- **Excerpt provided**
************

All transactions between BASF and Bayer are now complete, which means Bayer and Monsanto are officially one and the Monsanto name is retired. Learn more at bit.ly/Bayerdeal.    


Vibrance Trio Gains EPA Registration

Syngenta’s newest seed treatment, Vibrance Trio, is a premix of three fungicide active ingredients (mefenoxam, fludioxonil and sedaxane). It’s used on soybean seeds to ensure strong stands and provide protection against the following threats: Phytophthora, Rhizoctonia, Pythium, Fusarium, seed-borne Phomopsis and seed-borne Sclerotinia. In addition, the sedaxane promotes healthy and robust root systems.

The company says trials conducted for a two-year period show a yield increase of 2.2 bu. per acre with Vibrance Trio compared with the industry standard in heavy disease environments.

For more information, visit syngenta-us.com.


Glyphosate Safety Called into Question

Brazil and California are putting the squeeze on the popular herbicide glyphosate. A jury in California said it caused cancer, and a judge in Brazil banned its use until more toxicology studies are performed. The outcome of each of these issues could have implications for U.S. farmers.

A jury found Monsanto liable in a lawsuit filed by Dewayne Johnson. He alleged Roundup caused him cancer and jurors ordered the company to pay $289 million. It awarded $39 million in compensatory and $250 million in punitive damages to the plaintiff. Jury members found Monsanto failed to warn Johnson and other consumers of cancer risks posed by Roundup.

“We are sympathetic to Mr. Johnson and his family,” says Scott Partridge, vice president at Monsanto. “The decision does not change the fact that more than 800 scientific studies and reviews—and conclusions by the U.S. Environmental Protection Agency, the U.S. National Institutes of Health and regulatory authorities around the world—support the fact that glyphosate does not cause cancer, and did not cause Mr. Johnson’s cancer.

“We will appeal this decision and continue to vigorously defend this product, which has a 40-year history of safe use and continues to be a vital, effective and safe tool for farmers and others.”

This trial is the first from more than 300 lawsuits against Monsanto under claims its widely used herbicide is connected to cancer.

Stakeholders in other countries are calling the herbicide’s safety into question, too. U.S. soybean farmer’s biggest foreign competitor, Brazil, faces new challenges as a judge moves to ban glyphosate. The ban, which comes on the heels of planting, would put Brazilian farmers in a troubling position. Much like farmers in the U.S., they face resistant weeds. Glyphosate is a critical burndown herbicide, and without it yields could be reduced as weed competition steals water, sunlight and nutrients.


California Bans Chlorpyrifos

The 9th Circuit Court of Appeals has ordered EPA to cancel all registrations for chlorpyrifos by early October. This comes a year after another court denied a petition to ban the product.

Chlorpyrifos has been in the regulatory spotlight since 2015, when EPA proposed a ban on the chemical. At the core of this recent debate is the pesticide’s residue on food crops. This latest decision pivoted on the difference between “significant uncertainty” and “reasonable certainty” of safety.

************

- **Supplied data**
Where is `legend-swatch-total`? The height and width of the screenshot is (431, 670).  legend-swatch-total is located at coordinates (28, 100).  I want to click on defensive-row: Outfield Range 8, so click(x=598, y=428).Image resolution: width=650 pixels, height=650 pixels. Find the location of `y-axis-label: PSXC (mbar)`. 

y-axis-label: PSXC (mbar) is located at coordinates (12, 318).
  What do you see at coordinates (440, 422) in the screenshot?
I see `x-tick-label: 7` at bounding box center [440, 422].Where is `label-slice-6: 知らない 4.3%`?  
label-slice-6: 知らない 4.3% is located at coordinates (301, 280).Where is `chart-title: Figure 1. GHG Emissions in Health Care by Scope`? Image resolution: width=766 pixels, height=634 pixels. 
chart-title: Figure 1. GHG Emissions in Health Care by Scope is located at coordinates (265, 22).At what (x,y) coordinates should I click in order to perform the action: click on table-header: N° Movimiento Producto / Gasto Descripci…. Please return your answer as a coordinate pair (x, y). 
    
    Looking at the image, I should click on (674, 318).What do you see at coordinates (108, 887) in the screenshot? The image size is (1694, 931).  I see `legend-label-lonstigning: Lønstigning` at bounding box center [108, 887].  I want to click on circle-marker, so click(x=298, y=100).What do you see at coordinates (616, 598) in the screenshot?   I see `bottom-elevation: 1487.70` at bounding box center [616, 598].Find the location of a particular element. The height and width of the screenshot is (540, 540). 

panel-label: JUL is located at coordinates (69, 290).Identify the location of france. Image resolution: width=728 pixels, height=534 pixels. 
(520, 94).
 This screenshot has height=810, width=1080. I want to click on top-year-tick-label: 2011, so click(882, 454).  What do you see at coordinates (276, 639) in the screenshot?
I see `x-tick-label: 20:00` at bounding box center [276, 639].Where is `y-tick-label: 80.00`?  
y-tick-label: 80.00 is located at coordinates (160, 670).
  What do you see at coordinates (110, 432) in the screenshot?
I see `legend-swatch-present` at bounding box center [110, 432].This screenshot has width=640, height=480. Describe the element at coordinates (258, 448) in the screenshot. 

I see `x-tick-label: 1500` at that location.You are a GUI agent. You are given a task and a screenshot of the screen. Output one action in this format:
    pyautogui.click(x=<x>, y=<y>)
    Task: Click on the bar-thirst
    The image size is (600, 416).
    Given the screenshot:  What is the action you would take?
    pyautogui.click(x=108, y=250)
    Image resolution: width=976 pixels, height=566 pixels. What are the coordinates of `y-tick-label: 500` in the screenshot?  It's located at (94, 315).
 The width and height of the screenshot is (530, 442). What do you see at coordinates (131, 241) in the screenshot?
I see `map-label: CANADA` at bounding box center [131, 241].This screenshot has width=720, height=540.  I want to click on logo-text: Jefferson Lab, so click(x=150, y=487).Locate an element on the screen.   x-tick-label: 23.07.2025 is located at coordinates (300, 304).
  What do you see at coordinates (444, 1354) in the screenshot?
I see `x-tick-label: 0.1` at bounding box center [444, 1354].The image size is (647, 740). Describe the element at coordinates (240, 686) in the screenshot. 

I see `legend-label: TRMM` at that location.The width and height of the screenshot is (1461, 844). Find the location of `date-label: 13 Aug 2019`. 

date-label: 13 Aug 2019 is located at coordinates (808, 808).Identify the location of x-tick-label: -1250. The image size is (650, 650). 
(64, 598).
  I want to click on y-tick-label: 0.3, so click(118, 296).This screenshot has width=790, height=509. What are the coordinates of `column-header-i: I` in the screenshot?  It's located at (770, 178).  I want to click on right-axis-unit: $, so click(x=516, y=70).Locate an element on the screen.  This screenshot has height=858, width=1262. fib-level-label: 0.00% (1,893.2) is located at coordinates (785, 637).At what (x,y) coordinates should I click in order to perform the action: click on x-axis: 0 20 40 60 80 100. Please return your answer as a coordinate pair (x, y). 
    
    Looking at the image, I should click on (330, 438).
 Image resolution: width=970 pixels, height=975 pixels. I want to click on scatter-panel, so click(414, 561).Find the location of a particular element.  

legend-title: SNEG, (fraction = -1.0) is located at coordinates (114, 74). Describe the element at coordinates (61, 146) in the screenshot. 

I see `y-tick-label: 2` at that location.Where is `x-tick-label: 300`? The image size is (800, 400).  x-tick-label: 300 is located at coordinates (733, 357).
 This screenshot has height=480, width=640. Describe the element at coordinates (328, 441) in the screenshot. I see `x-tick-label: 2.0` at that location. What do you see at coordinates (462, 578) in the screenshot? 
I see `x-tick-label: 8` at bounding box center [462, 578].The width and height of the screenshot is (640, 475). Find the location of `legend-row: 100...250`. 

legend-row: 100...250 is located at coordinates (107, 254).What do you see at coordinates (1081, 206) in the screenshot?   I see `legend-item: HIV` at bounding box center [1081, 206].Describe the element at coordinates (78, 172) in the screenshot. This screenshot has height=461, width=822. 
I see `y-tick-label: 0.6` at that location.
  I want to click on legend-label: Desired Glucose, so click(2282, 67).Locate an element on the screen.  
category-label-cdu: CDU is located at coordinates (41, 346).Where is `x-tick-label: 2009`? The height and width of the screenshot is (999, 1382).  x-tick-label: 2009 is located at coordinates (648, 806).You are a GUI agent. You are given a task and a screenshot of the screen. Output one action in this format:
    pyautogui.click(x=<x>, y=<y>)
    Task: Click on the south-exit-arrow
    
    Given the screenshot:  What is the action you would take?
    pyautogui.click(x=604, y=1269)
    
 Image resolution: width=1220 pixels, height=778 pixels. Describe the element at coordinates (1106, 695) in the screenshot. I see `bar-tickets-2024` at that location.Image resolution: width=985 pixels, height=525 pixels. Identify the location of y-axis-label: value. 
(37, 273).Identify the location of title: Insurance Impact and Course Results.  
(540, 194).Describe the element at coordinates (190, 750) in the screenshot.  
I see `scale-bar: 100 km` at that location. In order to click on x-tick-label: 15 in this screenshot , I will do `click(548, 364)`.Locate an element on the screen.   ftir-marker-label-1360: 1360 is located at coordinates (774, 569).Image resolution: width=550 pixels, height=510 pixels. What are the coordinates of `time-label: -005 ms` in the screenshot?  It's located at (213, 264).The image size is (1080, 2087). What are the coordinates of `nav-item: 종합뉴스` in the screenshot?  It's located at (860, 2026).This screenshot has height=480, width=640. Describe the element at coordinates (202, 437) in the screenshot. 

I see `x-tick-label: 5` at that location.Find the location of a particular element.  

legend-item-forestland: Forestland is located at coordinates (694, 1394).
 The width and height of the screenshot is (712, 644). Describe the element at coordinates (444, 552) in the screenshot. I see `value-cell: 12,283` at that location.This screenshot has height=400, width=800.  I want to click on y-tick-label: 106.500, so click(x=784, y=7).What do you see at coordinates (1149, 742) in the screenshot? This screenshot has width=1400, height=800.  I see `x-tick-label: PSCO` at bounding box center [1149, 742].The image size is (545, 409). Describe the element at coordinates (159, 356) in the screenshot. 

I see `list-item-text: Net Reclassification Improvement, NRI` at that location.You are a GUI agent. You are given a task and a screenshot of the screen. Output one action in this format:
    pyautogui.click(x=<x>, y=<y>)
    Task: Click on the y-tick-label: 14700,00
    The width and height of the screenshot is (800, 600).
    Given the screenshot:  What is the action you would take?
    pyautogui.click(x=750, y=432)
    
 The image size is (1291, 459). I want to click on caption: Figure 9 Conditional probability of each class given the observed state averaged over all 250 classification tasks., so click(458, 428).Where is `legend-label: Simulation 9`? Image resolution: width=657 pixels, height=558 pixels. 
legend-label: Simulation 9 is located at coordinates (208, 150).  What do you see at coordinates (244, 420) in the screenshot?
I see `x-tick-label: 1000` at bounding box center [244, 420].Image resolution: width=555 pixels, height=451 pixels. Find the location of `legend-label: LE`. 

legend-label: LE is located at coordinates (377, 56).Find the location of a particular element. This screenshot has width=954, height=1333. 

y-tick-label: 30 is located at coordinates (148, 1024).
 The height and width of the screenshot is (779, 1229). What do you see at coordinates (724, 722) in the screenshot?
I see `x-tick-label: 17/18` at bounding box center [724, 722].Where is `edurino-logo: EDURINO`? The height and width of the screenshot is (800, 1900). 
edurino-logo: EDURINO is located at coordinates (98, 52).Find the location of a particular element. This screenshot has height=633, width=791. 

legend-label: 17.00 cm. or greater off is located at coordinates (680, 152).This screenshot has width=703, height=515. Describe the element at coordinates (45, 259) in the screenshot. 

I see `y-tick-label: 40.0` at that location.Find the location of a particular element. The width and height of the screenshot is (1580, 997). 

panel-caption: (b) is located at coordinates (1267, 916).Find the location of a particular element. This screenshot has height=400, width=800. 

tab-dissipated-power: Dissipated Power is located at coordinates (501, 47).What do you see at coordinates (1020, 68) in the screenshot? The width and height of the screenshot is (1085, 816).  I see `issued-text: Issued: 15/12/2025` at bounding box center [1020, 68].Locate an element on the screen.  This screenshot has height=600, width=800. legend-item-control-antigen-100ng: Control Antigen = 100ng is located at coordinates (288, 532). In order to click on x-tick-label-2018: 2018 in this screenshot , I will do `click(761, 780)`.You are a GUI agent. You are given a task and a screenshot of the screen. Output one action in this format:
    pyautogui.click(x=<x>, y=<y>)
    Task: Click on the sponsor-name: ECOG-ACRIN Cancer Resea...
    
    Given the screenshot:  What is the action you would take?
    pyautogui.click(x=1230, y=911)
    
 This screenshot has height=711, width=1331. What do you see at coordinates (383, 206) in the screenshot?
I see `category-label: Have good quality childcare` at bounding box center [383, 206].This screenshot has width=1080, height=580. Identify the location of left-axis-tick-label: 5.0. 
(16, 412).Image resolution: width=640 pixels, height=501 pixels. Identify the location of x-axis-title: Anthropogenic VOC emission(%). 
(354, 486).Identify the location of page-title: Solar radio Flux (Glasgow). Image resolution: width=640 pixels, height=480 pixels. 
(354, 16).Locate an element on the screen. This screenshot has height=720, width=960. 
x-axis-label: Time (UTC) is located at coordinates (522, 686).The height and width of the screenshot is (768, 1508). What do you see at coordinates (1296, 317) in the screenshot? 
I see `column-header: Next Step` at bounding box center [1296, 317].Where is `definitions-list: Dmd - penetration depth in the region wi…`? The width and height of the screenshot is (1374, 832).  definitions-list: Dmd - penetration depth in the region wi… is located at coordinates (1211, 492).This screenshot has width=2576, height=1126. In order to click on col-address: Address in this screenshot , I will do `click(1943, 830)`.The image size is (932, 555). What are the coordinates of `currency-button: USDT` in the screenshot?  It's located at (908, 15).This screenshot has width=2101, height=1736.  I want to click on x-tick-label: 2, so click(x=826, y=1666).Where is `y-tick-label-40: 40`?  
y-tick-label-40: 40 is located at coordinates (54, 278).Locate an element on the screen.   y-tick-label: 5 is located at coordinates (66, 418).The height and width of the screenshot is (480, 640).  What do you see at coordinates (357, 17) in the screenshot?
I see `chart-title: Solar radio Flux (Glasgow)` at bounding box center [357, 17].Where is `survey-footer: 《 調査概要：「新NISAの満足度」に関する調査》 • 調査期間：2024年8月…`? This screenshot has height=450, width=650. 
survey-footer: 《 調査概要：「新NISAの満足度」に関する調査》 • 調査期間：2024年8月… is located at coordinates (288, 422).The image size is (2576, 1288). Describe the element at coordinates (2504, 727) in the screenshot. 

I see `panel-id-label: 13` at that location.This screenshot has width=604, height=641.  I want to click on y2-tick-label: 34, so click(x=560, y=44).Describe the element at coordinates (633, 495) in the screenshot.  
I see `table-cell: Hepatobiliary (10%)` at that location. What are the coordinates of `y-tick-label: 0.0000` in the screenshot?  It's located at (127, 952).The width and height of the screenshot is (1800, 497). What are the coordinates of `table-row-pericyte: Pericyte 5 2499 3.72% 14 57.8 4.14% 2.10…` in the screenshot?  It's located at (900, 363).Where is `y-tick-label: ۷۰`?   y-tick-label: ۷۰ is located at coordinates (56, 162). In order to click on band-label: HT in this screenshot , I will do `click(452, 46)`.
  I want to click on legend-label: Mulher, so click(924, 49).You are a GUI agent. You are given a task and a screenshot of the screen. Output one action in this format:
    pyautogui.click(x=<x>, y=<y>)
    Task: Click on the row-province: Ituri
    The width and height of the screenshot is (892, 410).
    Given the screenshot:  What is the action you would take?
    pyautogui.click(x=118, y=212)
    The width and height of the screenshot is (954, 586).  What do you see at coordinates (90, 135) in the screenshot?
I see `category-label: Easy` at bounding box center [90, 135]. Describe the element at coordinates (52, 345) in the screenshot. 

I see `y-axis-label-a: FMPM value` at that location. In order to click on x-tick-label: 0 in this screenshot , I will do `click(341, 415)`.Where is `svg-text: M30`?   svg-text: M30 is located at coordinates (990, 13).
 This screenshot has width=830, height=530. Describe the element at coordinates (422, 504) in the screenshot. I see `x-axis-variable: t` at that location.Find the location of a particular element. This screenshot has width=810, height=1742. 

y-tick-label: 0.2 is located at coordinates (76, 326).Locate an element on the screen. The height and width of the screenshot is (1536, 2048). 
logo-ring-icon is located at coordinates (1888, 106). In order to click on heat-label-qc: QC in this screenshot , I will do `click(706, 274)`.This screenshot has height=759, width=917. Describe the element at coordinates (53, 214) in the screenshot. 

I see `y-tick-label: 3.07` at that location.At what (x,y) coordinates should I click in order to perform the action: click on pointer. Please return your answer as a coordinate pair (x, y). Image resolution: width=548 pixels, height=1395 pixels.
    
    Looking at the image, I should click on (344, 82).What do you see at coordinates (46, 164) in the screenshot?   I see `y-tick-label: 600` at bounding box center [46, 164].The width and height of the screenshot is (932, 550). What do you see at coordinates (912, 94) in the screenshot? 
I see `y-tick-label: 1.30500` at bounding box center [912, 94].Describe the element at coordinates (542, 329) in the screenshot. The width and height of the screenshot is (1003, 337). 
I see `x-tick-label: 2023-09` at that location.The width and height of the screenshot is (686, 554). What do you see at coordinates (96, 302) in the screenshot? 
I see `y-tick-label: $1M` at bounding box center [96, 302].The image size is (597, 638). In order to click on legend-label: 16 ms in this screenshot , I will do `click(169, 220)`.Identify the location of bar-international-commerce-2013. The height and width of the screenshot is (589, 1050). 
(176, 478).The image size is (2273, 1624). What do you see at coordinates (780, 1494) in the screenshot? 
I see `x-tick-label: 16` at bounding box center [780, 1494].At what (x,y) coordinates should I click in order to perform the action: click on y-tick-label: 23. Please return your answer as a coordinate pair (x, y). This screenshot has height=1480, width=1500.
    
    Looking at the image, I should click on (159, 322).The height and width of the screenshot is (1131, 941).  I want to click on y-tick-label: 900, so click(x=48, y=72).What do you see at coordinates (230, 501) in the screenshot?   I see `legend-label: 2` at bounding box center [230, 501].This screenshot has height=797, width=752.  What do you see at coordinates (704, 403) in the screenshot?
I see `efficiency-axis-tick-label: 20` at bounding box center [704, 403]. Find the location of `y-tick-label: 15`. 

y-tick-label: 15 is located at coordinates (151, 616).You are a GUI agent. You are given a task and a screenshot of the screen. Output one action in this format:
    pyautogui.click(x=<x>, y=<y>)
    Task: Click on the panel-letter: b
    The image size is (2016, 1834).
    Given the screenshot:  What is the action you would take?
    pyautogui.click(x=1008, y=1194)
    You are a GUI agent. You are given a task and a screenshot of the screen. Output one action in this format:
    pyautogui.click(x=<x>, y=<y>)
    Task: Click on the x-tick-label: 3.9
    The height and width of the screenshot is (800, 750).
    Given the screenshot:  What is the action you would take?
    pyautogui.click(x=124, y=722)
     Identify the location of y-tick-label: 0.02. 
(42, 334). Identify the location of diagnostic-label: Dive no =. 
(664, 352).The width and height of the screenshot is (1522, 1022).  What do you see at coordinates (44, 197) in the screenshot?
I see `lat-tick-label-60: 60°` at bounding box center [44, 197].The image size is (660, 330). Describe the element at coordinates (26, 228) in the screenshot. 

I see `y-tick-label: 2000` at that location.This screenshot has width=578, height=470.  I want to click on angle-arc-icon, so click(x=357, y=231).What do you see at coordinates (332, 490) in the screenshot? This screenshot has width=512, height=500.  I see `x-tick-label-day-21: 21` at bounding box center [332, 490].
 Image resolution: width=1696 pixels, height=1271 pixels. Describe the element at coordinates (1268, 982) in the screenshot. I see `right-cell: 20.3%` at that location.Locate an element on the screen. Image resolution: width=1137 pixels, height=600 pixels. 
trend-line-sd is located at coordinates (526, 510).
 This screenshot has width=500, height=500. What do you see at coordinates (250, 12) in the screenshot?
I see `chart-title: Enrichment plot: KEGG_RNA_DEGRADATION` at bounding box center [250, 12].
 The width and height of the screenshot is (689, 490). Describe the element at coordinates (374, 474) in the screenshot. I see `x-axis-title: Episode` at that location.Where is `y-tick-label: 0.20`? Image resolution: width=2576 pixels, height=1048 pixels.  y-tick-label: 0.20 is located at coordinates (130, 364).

************

- **Tasks**
a) Answer these questions using the agricultural news excerpt above:
(i) Which three fungicide active ingredients are combined in Vibrance Trio?
(ii) How much did the jury award Dewayne Johnson in punitive damages?
(iii) By when did the 9th Circuit Court of Appeals order EPA to cancel all registrations for chlorpyrifos?
b) Extract from the agricultural news excerpt the passage that runs from "This trial is" up to and including "sunlight and nutrients.", reproducing it word for word.

- **Outputs for the tasks**
a)
(i) Mefenoxam, fludioxonil and sedaxane.
(ii) $250 million.
(iii) By early October.

b)
This trial is the first from more than 300 lawsuits against Monsanto under claims its widely used herbicide is connected to cancer.

Stakeholders in other countries are calling the herbicide’s safety into question, too. U.S. soybean farmer’s biggest foreign competitor, Brazil, faces new challenges as a judge moves to ban glyphosate. The ban, which comes on the heels of planting, would put Brazilian farmers in a troubling position. Much like farmers in the U.S., they face resistant weeds. Glyphosate is a critical burndown herbicide, and without it yields could be reduced as weed competition steals water, sunlight and nutrients.